» What to work on
1. From the article on the hacking of the consumer safety site, return the passage from "CPSC spokeswoman Jane" to "of hack incidents." word for word.
2. Summarize the article on the hacking of the consumer safety site in two sentences.

» Page text
──────────
The self-identified "COBR4S" infiltrated the Internet site of the U.S. Consumer Product Safety Commission on Sunday and posted the following message, according the commission.

"O dia passará, a aurora chegará E a cada burguês sua bomba receberá HACKED BY C0BR4S."

MESSAGE BOARD
 

The rough translation into English: "The day will pass, the dawn will arrive and each bourgeois will receive their bomb."

CPSC spokeswoman Jane Francis said on Monday that the defaced page was posted on Sunday at 6 a.m. EDT and taken down within six hours.

"We have a firewall that has prevented hacks in the past. Obviously it didn't work here. We're now working on a patch to prevent more attacks," Francis said.

The commission notified the Federal Computer Incident Response Center about the attack.

"We don't have any leads on where this came from or who it is," Francis said.

Dozens of defacements

But someone using the same name as the attacker already defaced more than 100 sites in little more than a month, according an informal international archive of hack incidents.

The assailant struck a variety of public and private Web sites across the world, but tended to target government agency addresses, according to the German site alldas.de.

Like the most recent onslaught, attacks attributed to COBR4S usually involve defacing victim sites with a brief statement on a simple text page. Besides using the above phrase, the person sprinkled in references to Latin American revolutionary Che Guevara and sometimes used expletives to refer to government agencies or Canadians.

Other COBR4S-disfigured pages offered greetings to the Supreme Entity, the Silver Lords, the Prime Suspectz and other prolific hackers listed on alldas.de.

Defacing some sites with a more complex page, COBR4S writes: "Admin you sux. This we(b) site have no security. Next time be more careful. Ahahaahhaahha."

What's the connection?

COBR4S includes thanks and links to Insecure Network and Hackers.br, Portuguese-language Web sites in Brazil that deal with hacking news.

The CPSC incident came days after a congressional study reported that hackers in 2000 temporarily took over 155 federal systems, including some with sensitive research information or personal data on people in the United States.

Only 5 to 10 percent of federal agencies use automatic security detection systems, according to Tom Noonan, president of Internet Security Systems.
──────────
» Stored data
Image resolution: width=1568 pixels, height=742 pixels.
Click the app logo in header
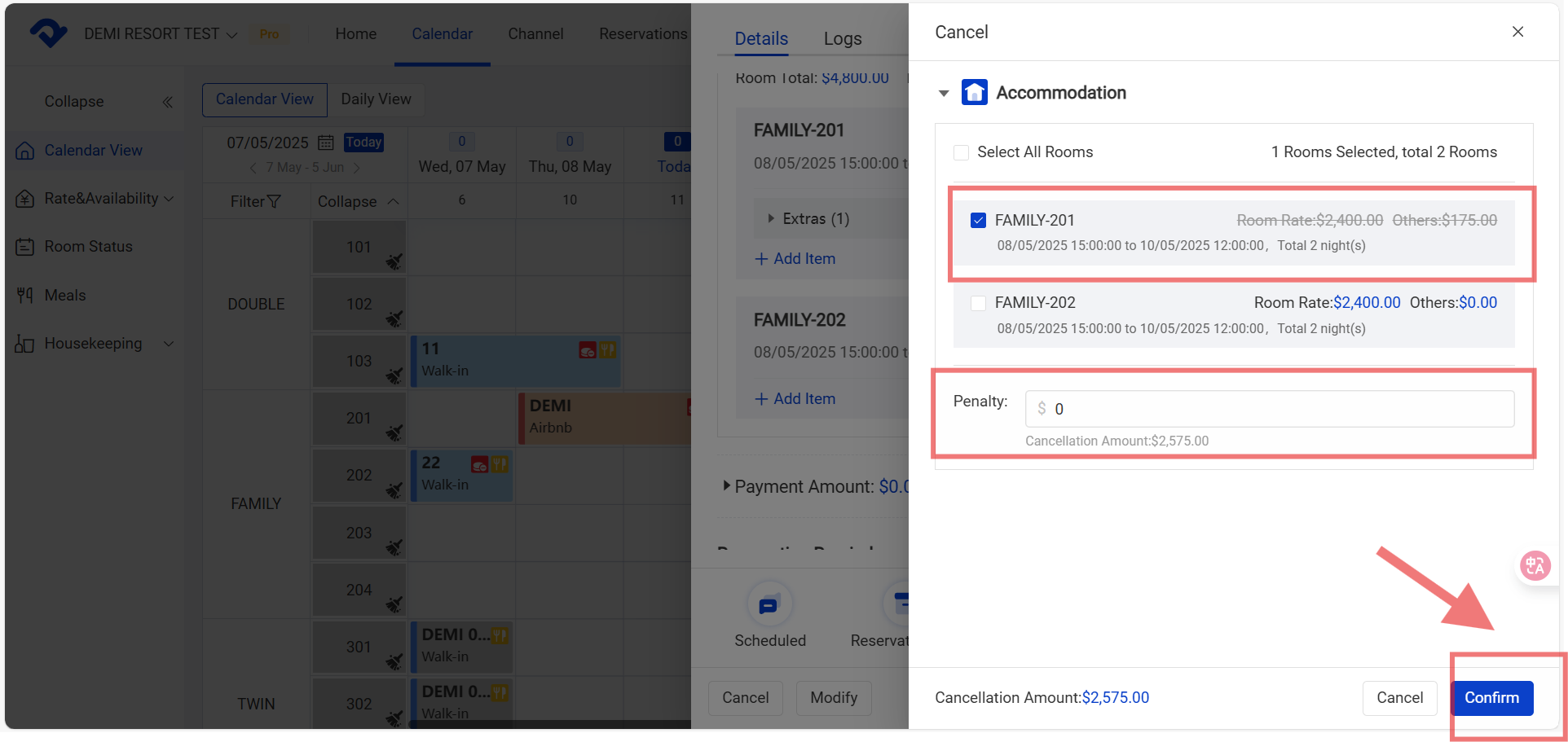click(48, 33)
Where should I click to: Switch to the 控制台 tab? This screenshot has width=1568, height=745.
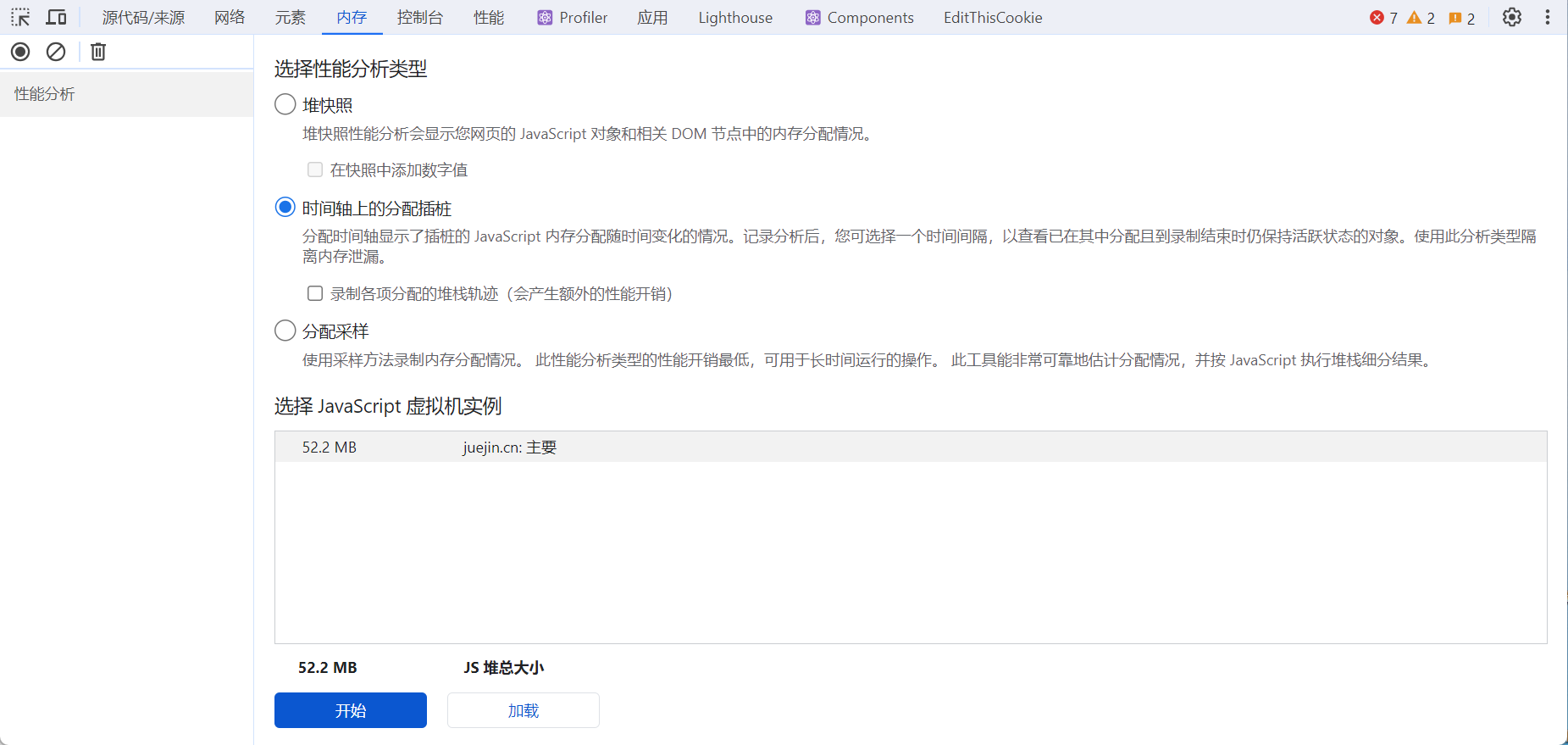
──────────
» Outputs by task
1.
CPSC spokeswoman Jane Francis said on Monday that the defaced page was posted on Sunday at 6 a.m. EDT and taken down within six hours.

"We have a firewall that has prevented hacks in the past. Obviously it didn't work here. We're now working on a patch to prevent more attacks," Francis said.

The commission notified the Federal Computer Incident Response Center about the attack.

"We don't have any leads on where this came from or who it is," Francis said.

Dozens of defacements

But someone using the same name as the attacker already defaced more than 100 sites in little more than a month, according an informal international archive of hack incidents.

2. An attacker calling itself COBR4S defaced the U.S. Consumer Product Safety Commission's website on Sunday with a message saying each bourgeois would receive their bomb, and the page was taken down within six hours. Someone using the same name had already defaced more than 100 sites in little more than a month, tending to target government agency addresses, according to the German site alldas.de.